The first exception is with Regeneron Pharmaceuticals. It trades at 7.71 times EYLEA’s peak sales while Alexion trades at 5.15 times Soliris’ peak sales. The reason this is significant is because Soliris has higher sales potential. However, Regeneron also has a larger pipeline, including 12 in its pipeline, and a Phase 3 cholesterol drug called Alirocuma that could reach sales in excess of $3 billion annually. Thus, Soliris has more peak sales potential than EYLEA – but Regeneron has a more significant pipeline – as Alexion’s pipeline is built around additional indications of Soliris.

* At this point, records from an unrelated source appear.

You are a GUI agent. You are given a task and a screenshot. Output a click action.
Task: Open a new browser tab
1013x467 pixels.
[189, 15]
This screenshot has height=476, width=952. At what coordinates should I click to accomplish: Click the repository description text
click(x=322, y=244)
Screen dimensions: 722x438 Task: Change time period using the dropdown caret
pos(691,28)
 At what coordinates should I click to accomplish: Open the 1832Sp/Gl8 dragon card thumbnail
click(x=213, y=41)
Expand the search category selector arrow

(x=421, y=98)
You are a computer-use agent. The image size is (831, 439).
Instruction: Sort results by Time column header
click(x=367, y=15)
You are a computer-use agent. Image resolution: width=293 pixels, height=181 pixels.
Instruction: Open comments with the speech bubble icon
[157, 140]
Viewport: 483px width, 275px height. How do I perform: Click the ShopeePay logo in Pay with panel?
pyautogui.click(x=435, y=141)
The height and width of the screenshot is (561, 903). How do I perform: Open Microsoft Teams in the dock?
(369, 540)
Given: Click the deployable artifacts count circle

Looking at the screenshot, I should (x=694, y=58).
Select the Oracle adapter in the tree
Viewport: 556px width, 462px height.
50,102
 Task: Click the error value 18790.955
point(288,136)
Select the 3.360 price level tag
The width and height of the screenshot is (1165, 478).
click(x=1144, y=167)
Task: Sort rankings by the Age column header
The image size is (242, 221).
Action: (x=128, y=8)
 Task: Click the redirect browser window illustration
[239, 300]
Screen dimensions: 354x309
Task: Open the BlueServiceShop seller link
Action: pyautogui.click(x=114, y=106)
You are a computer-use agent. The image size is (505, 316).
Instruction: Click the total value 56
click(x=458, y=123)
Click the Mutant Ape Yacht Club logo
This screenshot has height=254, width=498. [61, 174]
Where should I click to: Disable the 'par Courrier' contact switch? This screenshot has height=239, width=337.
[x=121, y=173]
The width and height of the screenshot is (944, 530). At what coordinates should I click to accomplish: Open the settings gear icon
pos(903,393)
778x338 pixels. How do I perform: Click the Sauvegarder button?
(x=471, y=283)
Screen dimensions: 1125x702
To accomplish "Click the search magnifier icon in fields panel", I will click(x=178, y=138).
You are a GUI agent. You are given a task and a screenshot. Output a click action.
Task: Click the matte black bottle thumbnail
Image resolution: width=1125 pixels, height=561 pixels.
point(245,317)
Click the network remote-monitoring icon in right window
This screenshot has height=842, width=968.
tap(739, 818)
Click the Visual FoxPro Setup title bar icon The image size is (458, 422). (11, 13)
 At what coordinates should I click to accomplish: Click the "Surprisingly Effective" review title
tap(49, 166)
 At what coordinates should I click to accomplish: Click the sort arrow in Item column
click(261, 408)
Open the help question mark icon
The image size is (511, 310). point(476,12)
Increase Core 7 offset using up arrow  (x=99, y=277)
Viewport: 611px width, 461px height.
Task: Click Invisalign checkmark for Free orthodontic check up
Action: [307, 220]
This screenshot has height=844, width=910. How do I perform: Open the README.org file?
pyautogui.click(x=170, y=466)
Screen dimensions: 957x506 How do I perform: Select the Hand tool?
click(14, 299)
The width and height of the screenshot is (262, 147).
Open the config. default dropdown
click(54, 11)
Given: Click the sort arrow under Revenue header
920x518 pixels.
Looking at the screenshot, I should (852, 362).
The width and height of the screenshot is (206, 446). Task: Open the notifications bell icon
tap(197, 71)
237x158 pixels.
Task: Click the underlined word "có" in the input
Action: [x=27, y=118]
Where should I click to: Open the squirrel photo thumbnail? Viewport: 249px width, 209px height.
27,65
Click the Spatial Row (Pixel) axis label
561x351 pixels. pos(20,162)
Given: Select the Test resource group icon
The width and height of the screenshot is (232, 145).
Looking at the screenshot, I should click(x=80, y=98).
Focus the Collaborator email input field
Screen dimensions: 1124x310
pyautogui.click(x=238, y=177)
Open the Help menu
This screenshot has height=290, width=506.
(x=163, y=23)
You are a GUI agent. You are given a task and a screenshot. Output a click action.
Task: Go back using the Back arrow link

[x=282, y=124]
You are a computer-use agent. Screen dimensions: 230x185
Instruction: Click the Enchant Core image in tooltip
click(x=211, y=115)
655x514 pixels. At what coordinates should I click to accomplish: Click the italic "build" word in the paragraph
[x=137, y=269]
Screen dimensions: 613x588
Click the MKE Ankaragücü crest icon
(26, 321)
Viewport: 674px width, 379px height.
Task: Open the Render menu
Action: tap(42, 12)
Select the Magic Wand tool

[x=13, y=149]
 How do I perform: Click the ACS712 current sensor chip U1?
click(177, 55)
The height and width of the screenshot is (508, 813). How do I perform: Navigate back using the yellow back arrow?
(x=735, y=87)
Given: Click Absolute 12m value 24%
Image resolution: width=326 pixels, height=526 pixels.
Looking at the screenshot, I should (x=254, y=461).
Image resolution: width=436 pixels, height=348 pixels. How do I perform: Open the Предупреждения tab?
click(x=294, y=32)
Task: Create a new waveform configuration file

The second exception is with Aegerion Pharmaceuticals, Inc. (NASDAQ:AEGR). The company is the most expensive of all when comparing peak sales to targeted valuations. Yet, Juxtapid has the lowest peak sales potential of any drug that is charted. Sarepta Therapeutics’ drug Eteplirsen has almost three times the sales potential of Juxtapid and its targeted valuation is only a fraction compared to that of Aegerion. Therefore, it is hard to determine why Canaccord insisted on issuing such a bullish price target.
Personally, I think Aegerion is setting itself up for major post-launch losses. Right now the stock is trading higher on momentum, and investors are losing sight of the drug’s limited sales potential. While Aegerion Pharmaceuticals, Inc. (NASDAQ:AEGR)management has raised Juxtapid’s price tag, I tend to lean more towards the FDA – and data that shows only 315 U.S. occurrences of homozygous familial hypercholesterolemia. Thus, I believe $250 million in revenue will be a tough feat for the company.
In biotechnology, sales compared to valuation is what ultimately creates value – and products that have larger sales potential warrant a more expensive valuation relative to sales. Aegerion Pharmaceuticals, Inc. (NASDAQ:AEGR) might in fact have a great product, and might in fact be a great company. However, we are not arguing these two points. We are discussing whether Aegerion’s price target of $90 is too expensive. Based on the comparisons that I have shown, there is little doubt that Canaccord’s $90 price target is way too excessive.
Brian Nichols is long SRPT. The Motley Fool has no position in any of the stocks mentioned.